Забыв зачем приехал, я присел на корточки, навалившись на стену, и, достав телефон, набрал номер Лари. Кнопки уворачивались из-под пальца, и несколько раз приходилось начинать заново, но каким-то чудом я все же дозвонился.

– Добрый вечер, Лари, – сказал я со всей вежливостью, на какую был способен в такой ситуации. – Извини, что беспокою. Как там Арина? Она не забыла прогулять пса?

– Они уже ушли спать, – безо всякого выражения ответил Лари.

Я едва не выронил трубку:

– Они?!

– Я имею ввиду ее с собакой. Тебя ведь они интересует?

– Да, конечно, – с облегчением выдохнул я.

– Ты где? В ресторане? Что-то тихо?

– По дороге, – солгал я.

– Долго едешь.

– Я успею. У вас все нормально? Может, что-нибудь привезти?

Было слышно, как Лари усмехнулся:

– Да не волнуйся ты так! У твоей женщины есть голова на плечах.

– Не называй Арину «моей женщиной», – попросил я. – Если она услышит, то придушит тебя.

– Ты дал ей много свободы.

– Я ничего ей не давал и не забирал. У нее все было и до меня.

Лари признался:

– Мне трудно тебя понять, котенок.

– Ладно, Лари, – сказал я, прекращая разговор, – спокойной ночи.

– И тебе, – пожелал он. – И не волнуйся. Работай.

Все, что я слышал от него все эти годы, было вот это – «работай». Но стоило мне начать работать, как я себе это представлял, то есть не перебирая ногами на месте, а двигаясь вперед, и Лари снисходительно ухмылялся: «Мальчишеские фантазии! Ресторанный бизнес – дело серьезное. Не витай в облаках».

«Ты бы еще призвал меня ползать у твоих ног!» – однажды вырвалось у меня. Несколько дней после таких слов я ждал увольнения, но вместо этого Лари выписал мне премию, хотя вообще-то деньгами он меня не баловал. Я обозвал его про себя «сукиным сыном».

Но сейчас я все равно был рад, что нашептанное августовским дождем, сорвалось. Я еще сидел в темноте, сжимая телефон, когда меня внезапно осенило: «Макс! Это Макс уберег меня своим появлением. При нем ничего не произойдет, это уж точно». Макс, на которого я злился весь вечер и проклинал по дороге. Мой первый и последний друг.

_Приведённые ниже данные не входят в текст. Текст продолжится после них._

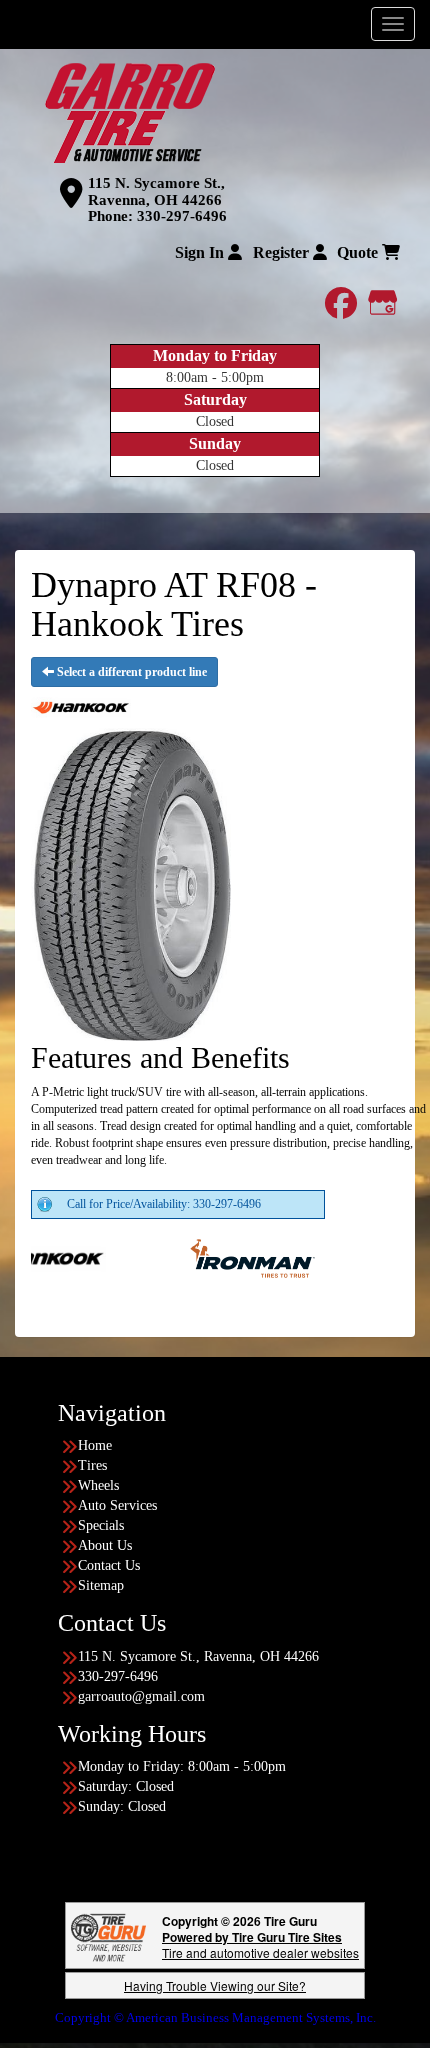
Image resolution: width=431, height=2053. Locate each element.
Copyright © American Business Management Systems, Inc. (215, 2017)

Я не рассказал Арине и сотой доли того, что связывало меня с Максом. Он был мне не просто другом и даже не братом. Но это я понял, только потеряв его. Как бывает в настоящей дружбе, Макс был частью меня, как я, надеюсь, был частью него. Когда мы расстались, я почувствовал: половина моей души умерла. Та самая, где жили первые мечты, настолько яркие и высокие, что последующим просто не суждено дотянуться до них.

Мы любили забираться на чердак нашей типовой «пятиэтажки», и там, сидя на пыльных балках, с которых свисали серые нити паутины, представляли, как однажды соберемся в дорогу. К этому делу мы подходили со всей серьезностью, на какую способны мальчишки. Мы обговаривали все детали, даже то, что уложим в свои котомки. Никаких котомок у нас не было, но Макс обещал украсть у отца немного денег на снаряжение. Ничего зазорного мы в этом не видели.